- Opening Delimiter -

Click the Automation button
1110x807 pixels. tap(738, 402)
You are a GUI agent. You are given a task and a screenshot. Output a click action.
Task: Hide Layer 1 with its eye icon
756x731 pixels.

- Closing Delimiter -
- Opening Delimiter -

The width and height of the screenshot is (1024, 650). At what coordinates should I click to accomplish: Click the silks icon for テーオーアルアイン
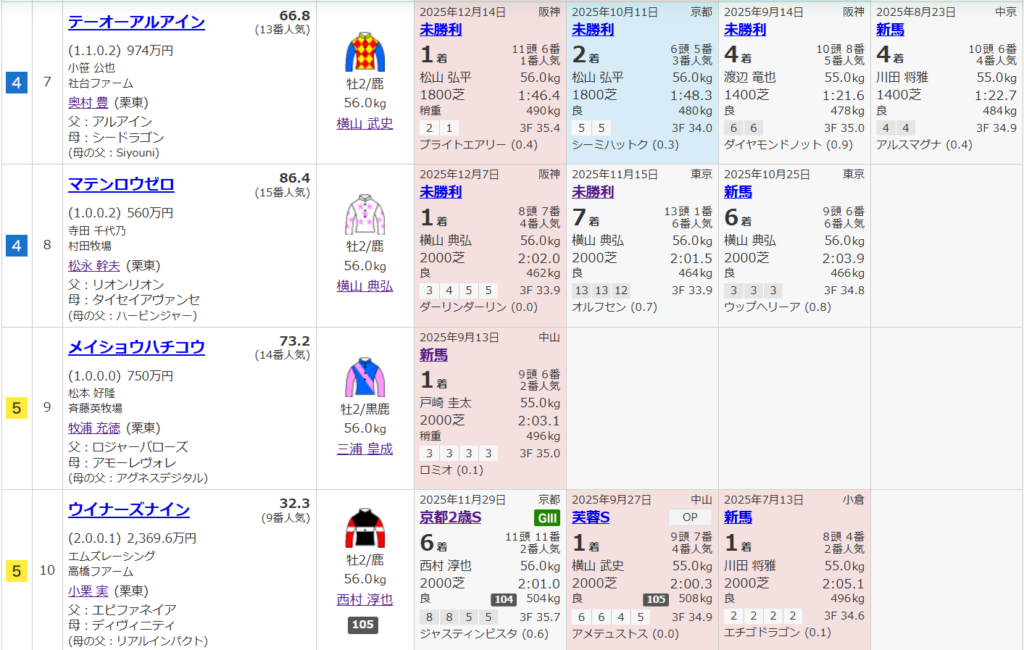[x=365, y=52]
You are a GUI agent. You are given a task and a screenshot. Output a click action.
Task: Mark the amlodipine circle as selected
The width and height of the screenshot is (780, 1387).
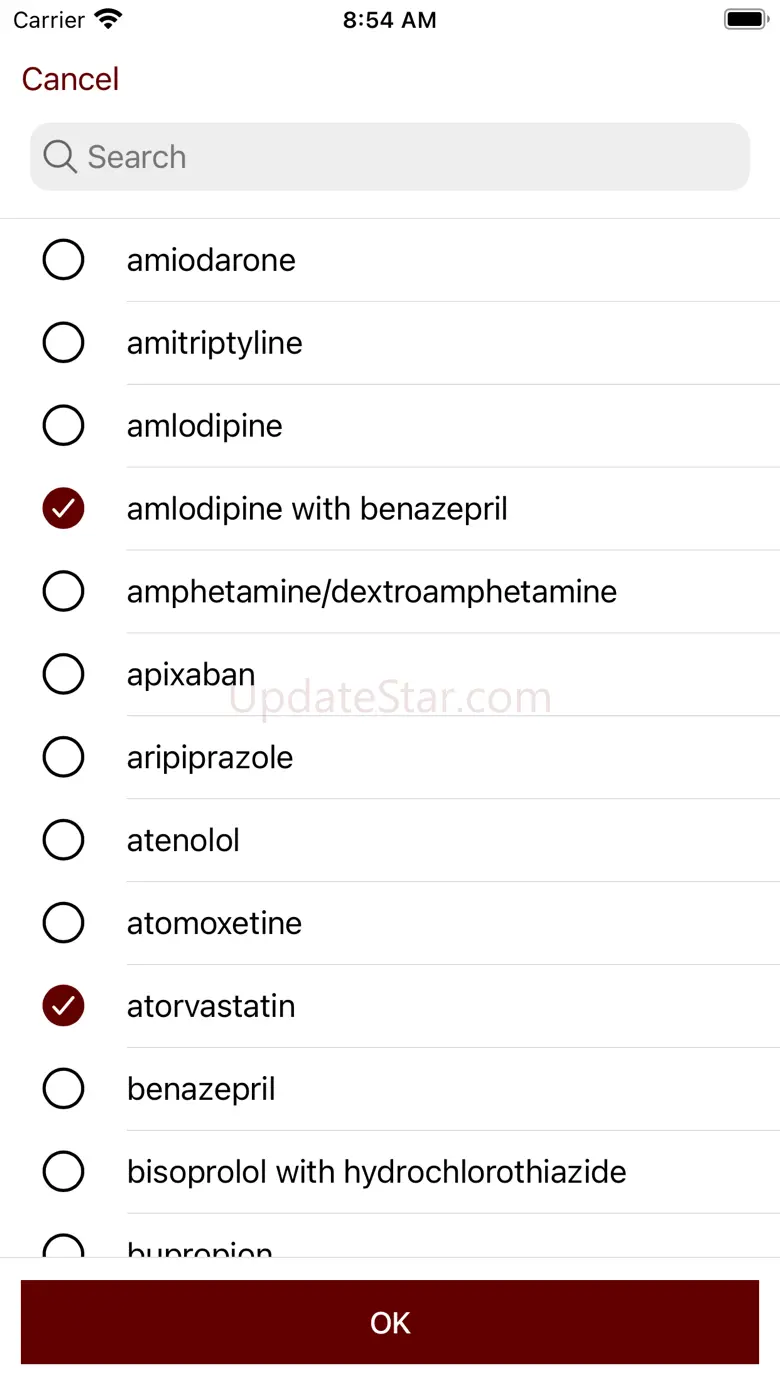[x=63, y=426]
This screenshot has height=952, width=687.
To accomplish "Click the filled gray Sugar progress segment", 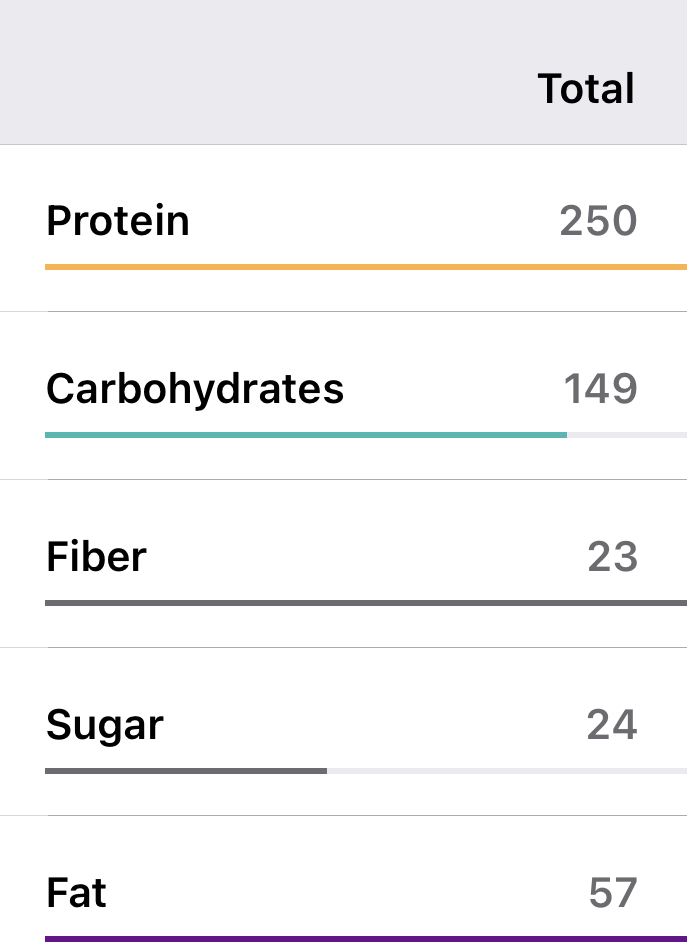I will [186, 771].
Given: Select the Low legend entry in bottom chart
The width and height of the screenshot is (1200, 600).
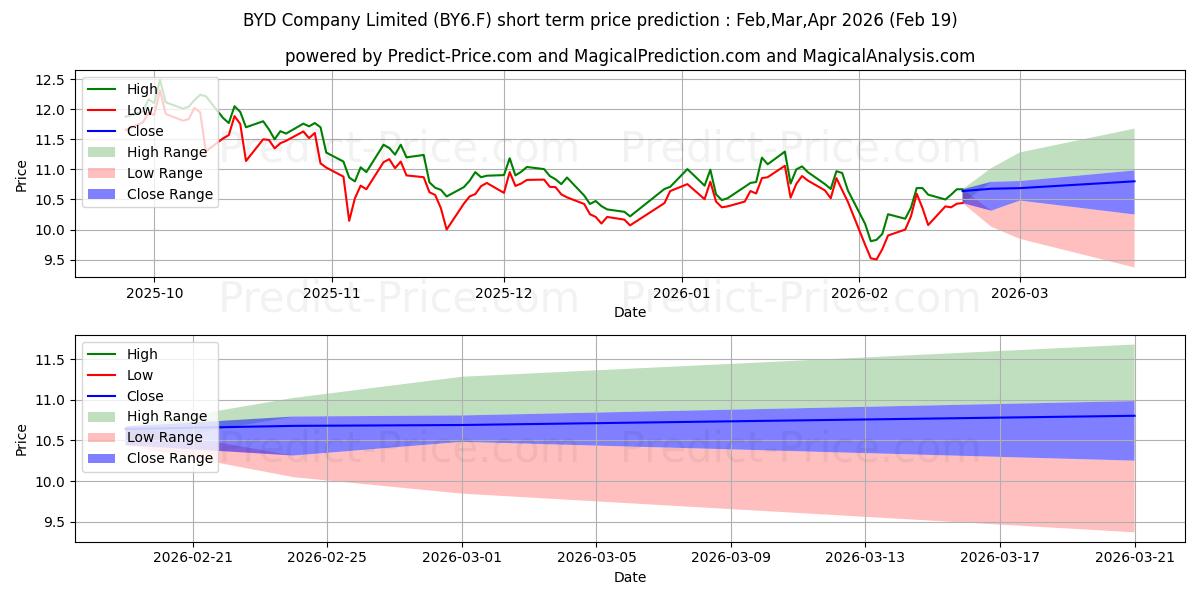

- Closing Delimiter -
- Opening Delimiter -

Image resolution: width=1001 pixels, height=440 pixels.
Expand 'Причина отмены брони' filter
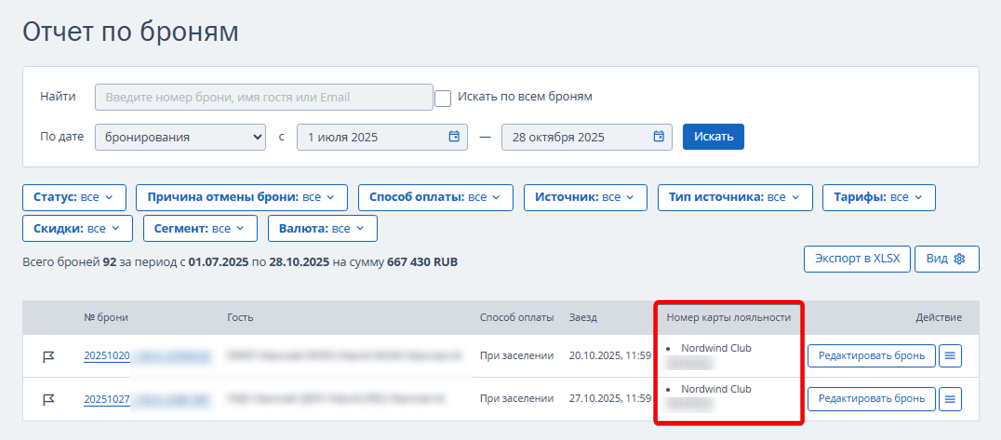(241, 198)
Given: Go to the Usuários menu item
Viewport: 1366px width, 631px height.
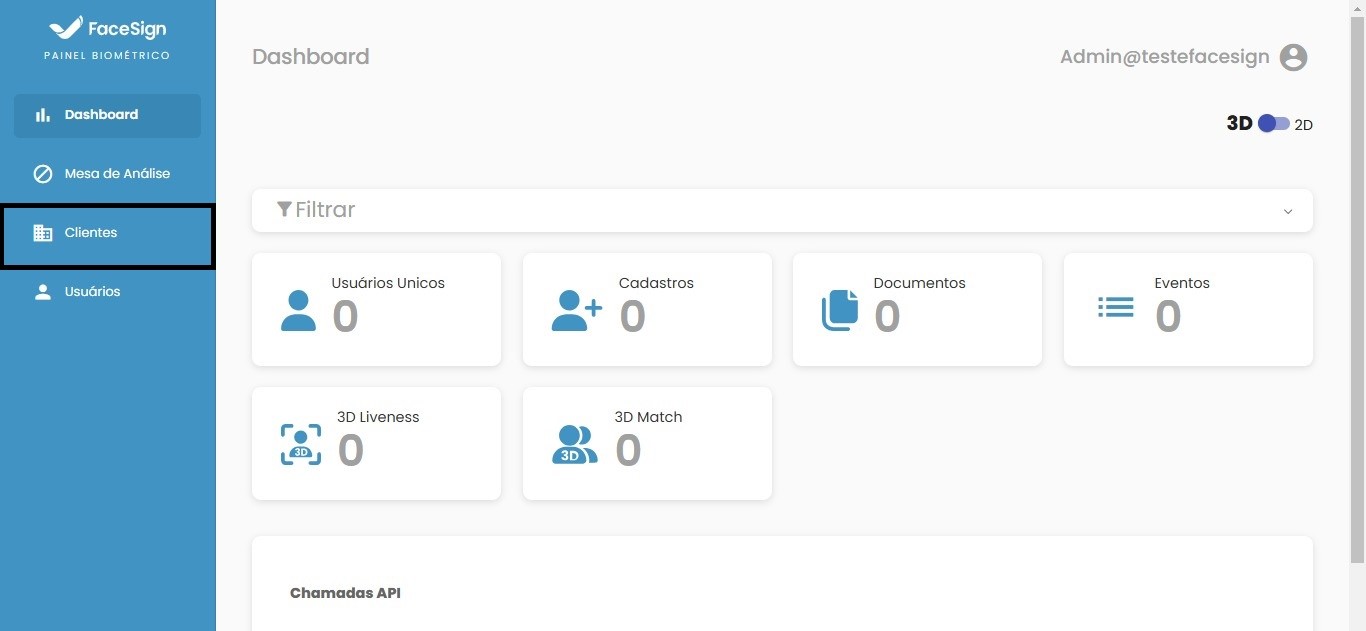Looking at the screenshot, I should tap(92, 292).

- Closing Delimiter -

* Work request *
Go back to the listing above. Copy word for word the lines from the one with "Click the Automation button" through the one with "756x731 pixels.", and nothing more.

* Exercise output *
Click the Automation button
1110x807 pixels. tap(738, 402)
You are a GUI agent. You are given a task and a screenshot. Output a click action.
Task: Hide Layer 1 with its eye icon
756x731 pixels.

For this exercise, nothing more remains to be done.